# Records from a data collection:
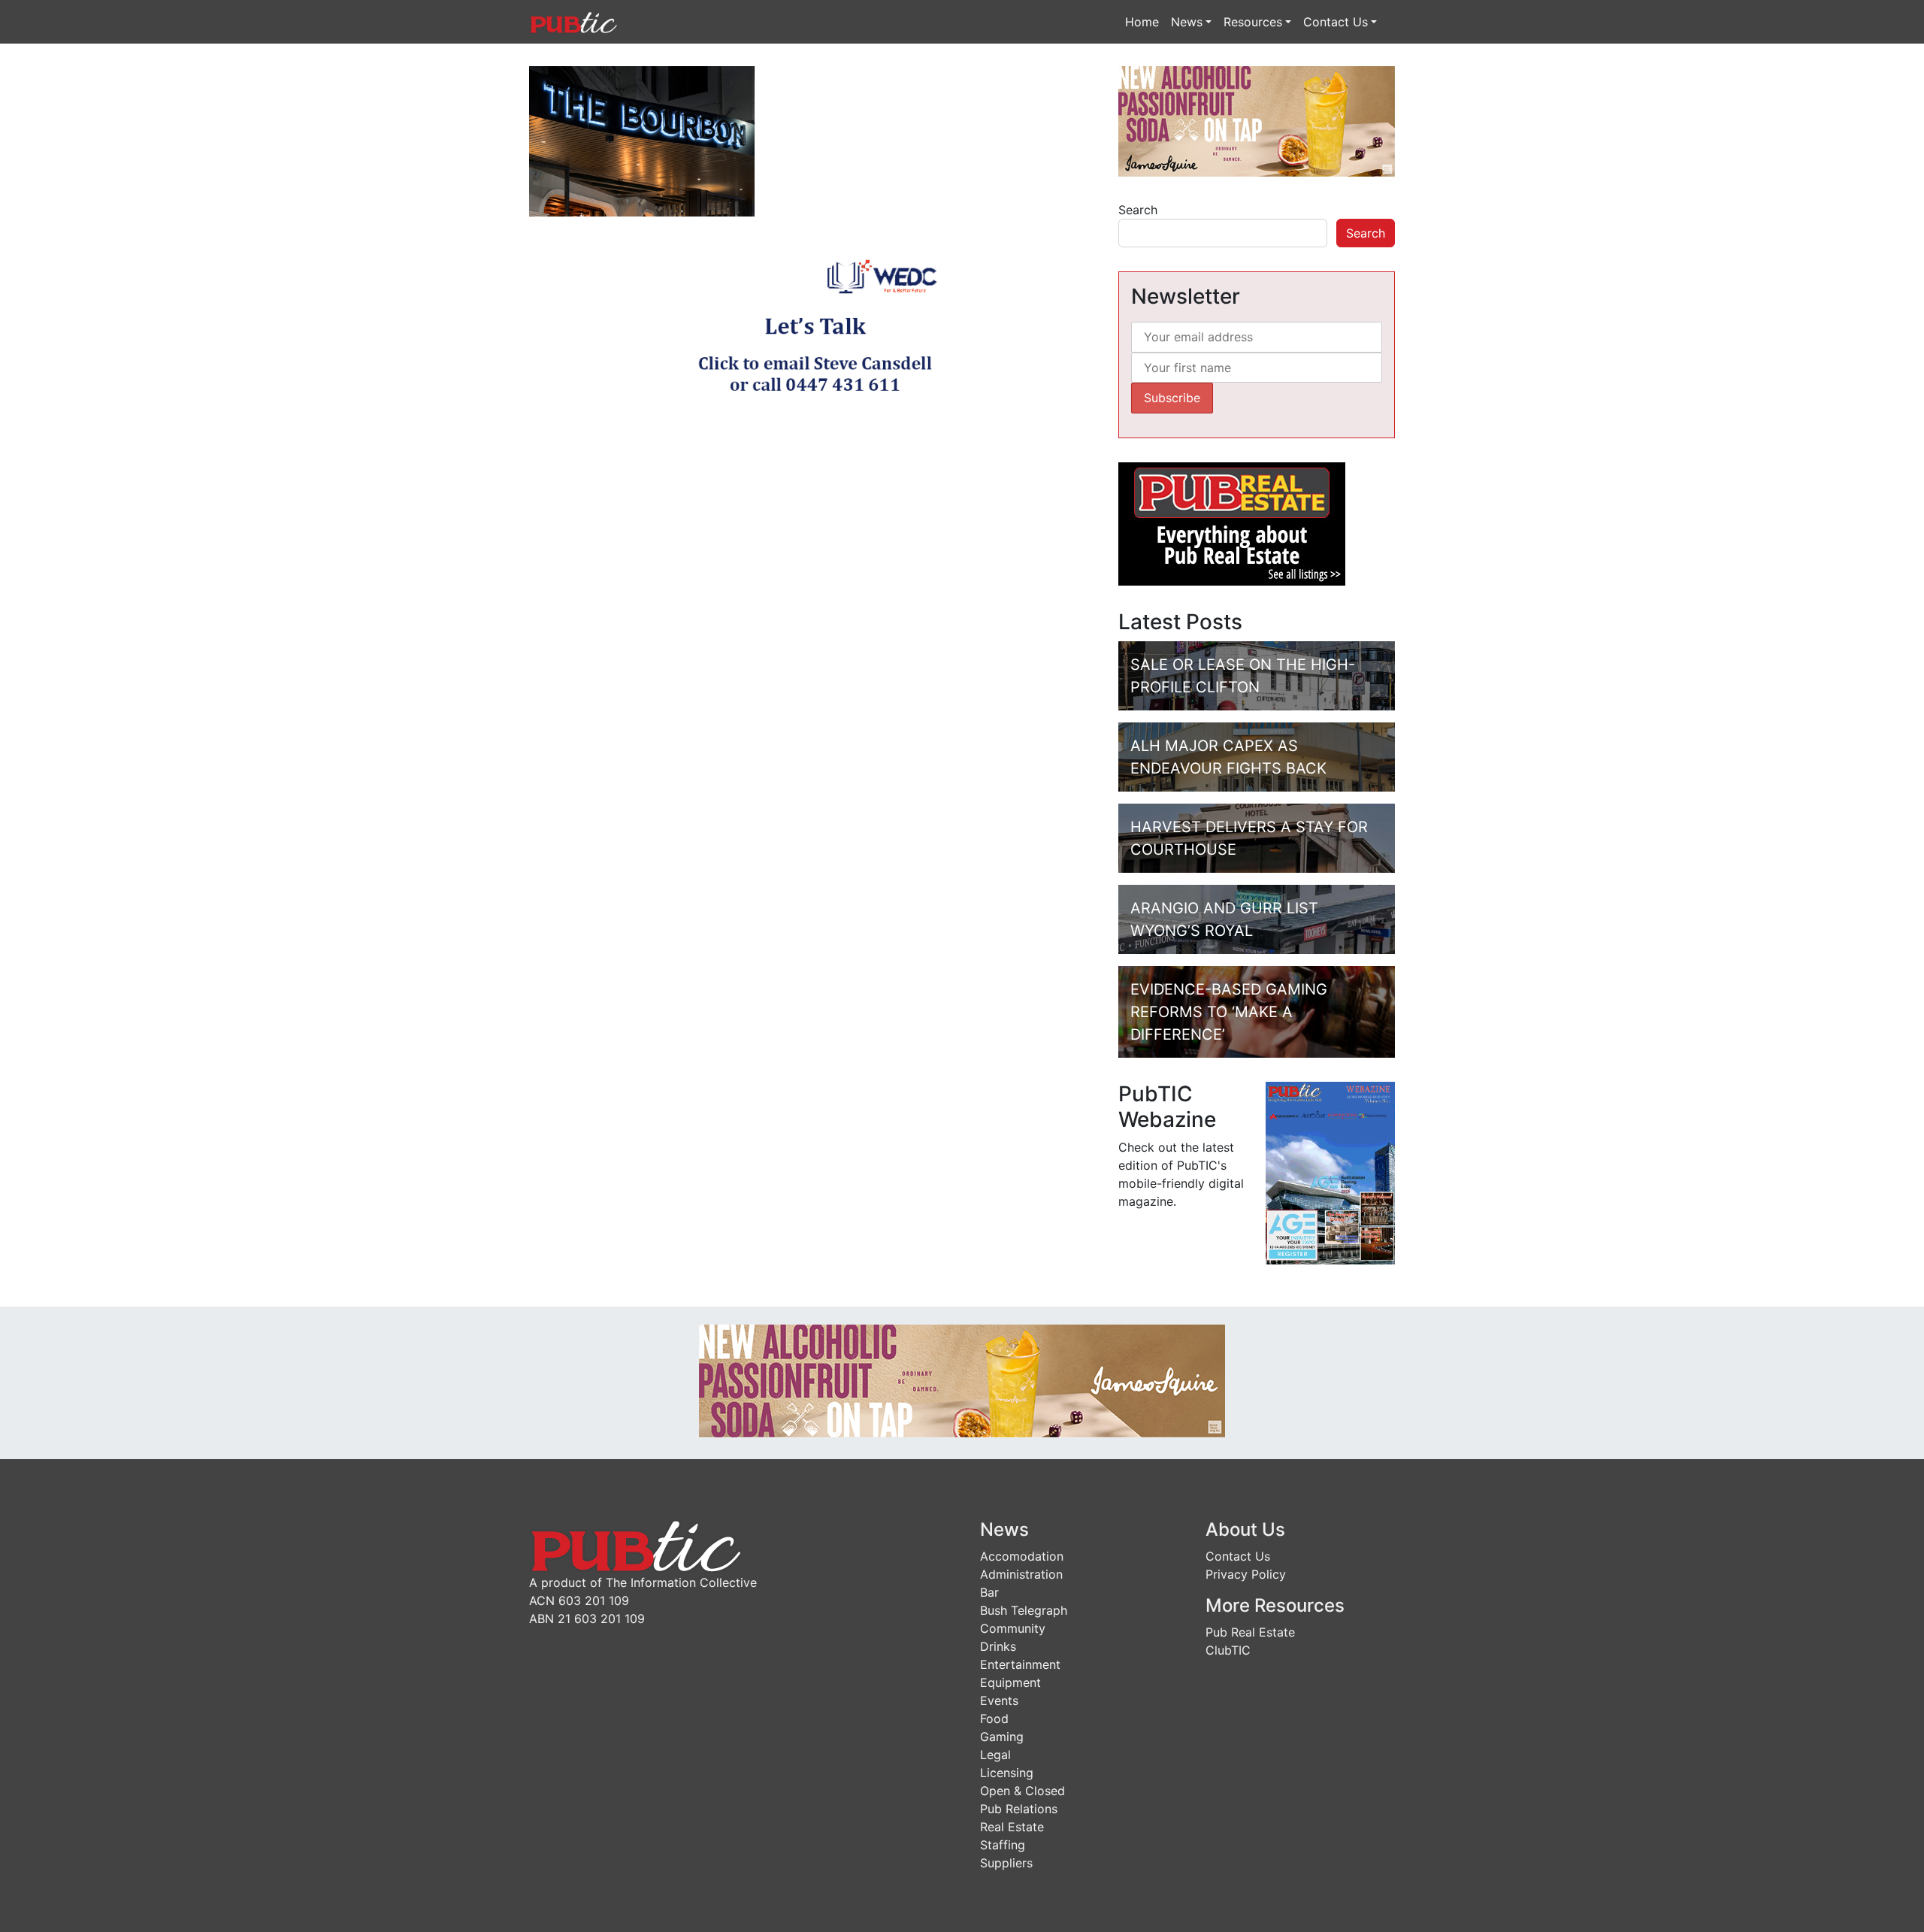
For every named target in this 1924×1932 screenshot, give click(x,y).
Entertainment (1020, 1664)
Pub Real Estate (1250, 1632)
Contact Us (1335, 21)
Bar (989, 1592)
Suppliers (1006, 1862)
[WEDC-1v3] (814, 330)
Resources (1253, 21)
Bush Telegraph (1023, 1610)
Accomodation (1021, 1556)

# EXERCISE:
For this exercise, copy the lines from the one that contains "Bar (989, 1592)" through the last line of the records, exactly and only those.

# SOLUTION FOR THIS EXERCISE:
Bar (989, 1592)
Suppliers (1006, 1862)
[WEDC-1v3] (814, 330)
Resources (1253, 21)
Bush Telegraph (1023, 1610)
Accomodation (1021, 1556)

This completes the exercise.